Панкрат тут же удалился в спальню. Из комнаты послышался скрип дверцы шкафа, затем что-то упало на пол. Глафира сощурилась, вслушиваясь в каждый звук.
– Что ты ищешь? – крикнула сыну.
Тот не ответил и продолжал греметь крышкой сундука, табуреткой и шкафной дверцей. Пока Панкрат «наводил порядок» в вещах Марфы, та уже вернулась. Она вошла в дом, сухо поздоровалась с свекровью и расстегнула пальто.
– А-а, пришла? – Панкрат осуждающе посмотрел на бледную Марфу. – Как пришла, так и уходи. – И бросил к ее ногам чемодан и узелок.
Глава 24
У Марфы затряслась нижняя челюсть. Опустив печальный взор на чемодан, она прокрутила в голове только что состоявшийся разговор с Егором. Там, за домом. Женщина предчувствовала, что Панкрат встанет в позу. Она боялась громкого скандала, пока ехала домой. И огласки на всю округу. Думала, если Панкрат заартачится, то лучше уйти по-тихому с его братом. Но Егор проявил себя не так, как она ожидала. И представить не могла, что Егор откажется с ней жить. Даже в мыслях не было. Она так и не поняла, что брат мужа никогда не уйдет от сытой жизни.

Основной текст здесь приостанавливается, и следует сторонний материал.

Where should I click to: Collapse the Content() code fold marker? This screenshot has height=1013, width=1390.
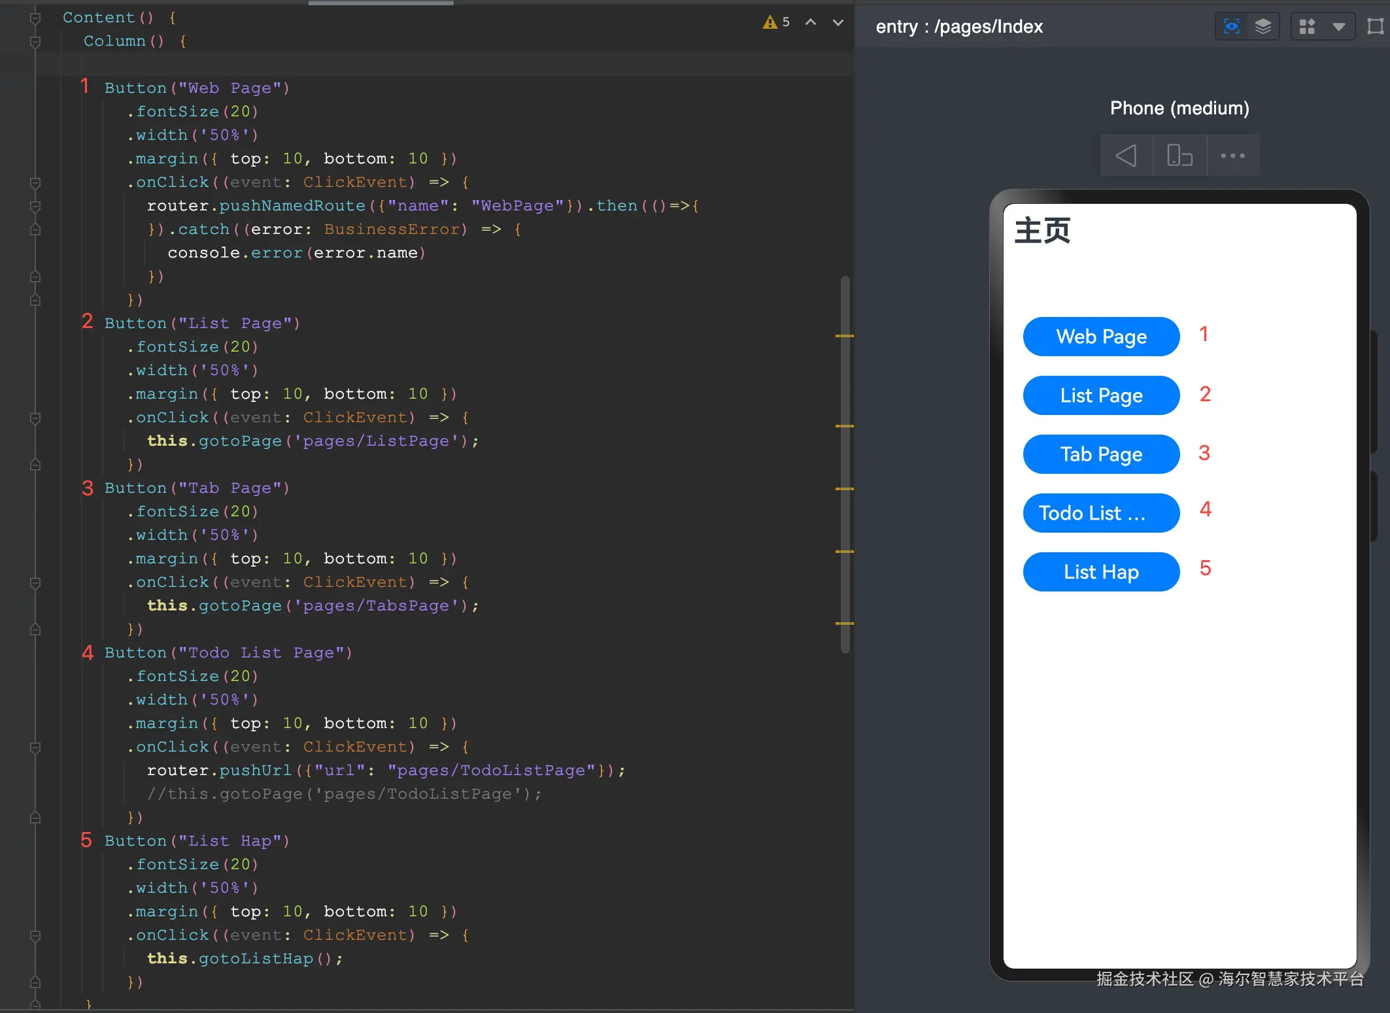(x=35, y=18)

– Не-е, я с тобой кочевать по деревням не буду. У нас ничего общего. Ты замужем, я – женат. Побаловались и хватит.
Всю жизнь себе испоганила. Жила лучше всех. Голода не знала. Так не же, приспичило с Егором покувыркаться. Ну как, понравилось? А теперь расхлебывай, Марфушенька, бери свои тряпки и иди, куда глаза глядят. В кухне звенела удушающая тишина. Глафира молча смотрела на сноху, Панкрат ждал, когда она поднимет чемодан и уйдет. Но Марфа медлила. Обдумывая на ходу, как жить дальше, она ничего другого не придумала, как вымаливать прощения. Неожиданно Марфа упала на колени перед мужем, обхватила руками его ноги и закричала:
– Прости меня, Панкратушка! Ой, прости! Не виноватая я! Ни в чем перед тобой не виноватая!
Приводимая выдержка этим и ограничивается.